_THE PROBLEM_. Recast the lines below as a Markdown table with the columns "Row" and "Line", giving each line its own numbered row and omitting blank lines.

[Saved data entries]

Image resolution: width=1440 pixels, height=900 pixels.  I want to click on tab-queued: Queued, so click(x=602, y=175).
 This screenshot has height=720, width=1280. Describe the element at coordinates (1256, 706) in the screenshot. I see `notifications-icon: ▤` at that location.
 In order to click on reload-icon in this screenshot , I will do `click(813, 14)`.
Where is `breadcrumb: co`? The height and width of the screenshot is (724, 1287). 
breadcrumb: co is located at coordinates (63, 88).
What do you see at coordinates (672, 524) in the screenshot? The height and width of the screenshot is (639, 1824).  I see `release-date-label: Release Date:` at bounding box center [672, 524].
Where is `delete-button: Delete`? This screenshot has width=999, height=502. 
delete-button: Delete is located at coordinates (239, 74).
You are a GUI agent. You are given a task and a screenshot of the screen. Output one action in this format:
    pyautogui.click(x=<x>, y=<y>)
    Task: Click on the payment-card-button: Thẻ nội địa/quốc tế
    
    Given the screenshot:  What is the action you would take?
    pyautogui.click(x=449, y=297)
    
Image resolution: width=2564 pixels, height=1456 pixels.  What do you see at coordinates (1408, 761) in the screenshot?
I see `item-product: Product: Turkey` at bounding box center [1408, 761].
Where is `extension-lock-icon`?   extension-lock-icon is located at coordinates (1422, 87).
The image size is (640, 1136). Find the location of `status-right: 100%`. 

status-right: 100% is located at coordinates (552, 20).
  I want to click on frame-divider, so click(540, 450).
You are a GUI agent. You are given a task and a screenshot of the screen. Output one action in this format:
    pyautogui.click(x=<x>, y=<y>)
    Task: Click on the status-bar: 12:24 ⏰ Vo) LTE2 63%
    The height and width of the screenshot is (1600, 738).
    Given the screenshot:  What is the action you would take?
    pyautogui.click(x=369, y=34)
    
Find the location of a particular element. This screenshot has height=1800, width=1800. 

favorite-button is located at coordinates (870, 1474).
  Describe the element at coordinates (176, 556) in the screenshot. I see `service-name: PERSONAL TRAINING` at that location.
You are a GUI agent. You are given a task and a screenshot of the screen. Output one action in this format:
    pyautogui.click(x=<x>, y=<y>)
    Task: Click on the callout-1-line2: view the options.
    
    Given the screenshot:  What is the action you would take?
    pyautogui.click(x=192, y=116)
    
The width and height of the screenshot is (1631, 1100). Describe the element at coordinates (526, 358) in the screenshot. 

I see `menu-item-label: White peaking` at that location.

_RESULT FOR THIS EXERCISE_.
| Row | Line |
|---|---|
| 1 | Image resolution: width=1440 pixels, height=900 pixels.  I want to click on tab-queued: Queued, so click(x=602, y=175). |
| 2 |  This screenshot has height=720, width=1280. Describe the element at coordinates (1256, 706) in the screenshot. I see `notifications-icon: ▤` at that location. |
| 3 |  In order to click on reload-icon in this screenshot , I will do `click(813, 14)`. |
| 4 | Where is `breadcrumb: co`? The height and width of the screenshot is (724, 1287).  |
| 5 | breadcrumb: co is located at coordinates (63, 88). |
| 6 | What do you see at coordinates (672, 524) in the screenshot? The height and width of the screenshot is (639, 1824).  I see `release-date-label: Release Date:` at bounding box center [672, 524]. |
| 7 | Where is `delete-button: Delete`? This screenshot has width=999, height=502.  |
| 8 | delete-button: Delete is located at coordinates (239, 74). |
| 9 | You are a GUI agent. You are given a task and a screenshot of the screen. Output one action in this format: |
| 10 |     pyautogui.click(x=<x>, y=<y>) |
| 11 |     Task: Click on the payment-card-button: Thẻ nội địa/quốc tế |
| 12 |     Given the screenshot:  What is the action you would take? |
| 13 |     pyautogui.click(x=449, y=297) |
| 14 | Image resolution: width=2564 pixels, height=1456 pixels.  What do you see at coordinates (1408, 761) in the screenshot? |
| 15 | I see `item-product: Product: Turkey` at bounding box center [1408, 761]. |
| 16 | Where is `extension-lock-icon`?   extension-lock-icon is located at coordinates (1422, 87). |
| 17 | The image size is (640, 1136). Find the location of `status-right: 100%`.  |
| 18 | status-right: 100% is located at coordinates (552, 20). |
| 19 |   I want to click on frame-divider, so click(540, 450). |
| 20 | You are a GUI agent. You are given a task and a screenshot of the screen. Output one action in this format: |
| 21 |     pyautogui.click(x=<x>, y=<y>) |
| 22 |     Task: Click on the status-bar: 12:24 ⏰ Vo) LTE2 63% |
| 23 |     The height and width of the screenshot is (1600, 738). |
| 24 |     Given the screenshot:  What is the action you would take? |
| 25 |     pyautogui.click(x=369, y=34) |
| 26 | Find the location of a particular element. This screenshot has height=1800, width=1800.  |
| 27 | favorite-button is located at coordinates (870, 1474). |
| 28 |   Describe the element at coordinates (176, 556) in the screenshot. I see `service-name: PERSONAL TRAINING` at that location. |
| 29 | You are a GUI agent. You are given a task and a screenshot of the screen. Output one action in this format: |
| 30 |     pyautogui.click(x=<x>, y=<y>) |
| 31 |     Task: Click on the callout-1-line2: view the options. |
| 32 |     Given the screenshot:  What is the action you would take? |
| 33 |     pyautogui.click(x=192, y=116) |
| 34 | The width and height of the screenshot is (1631, 1100). Describe the element at coordinates (526, 358) in the screenshot.  |
| 35 | I see `menu-item-label: White peaking` at that location. |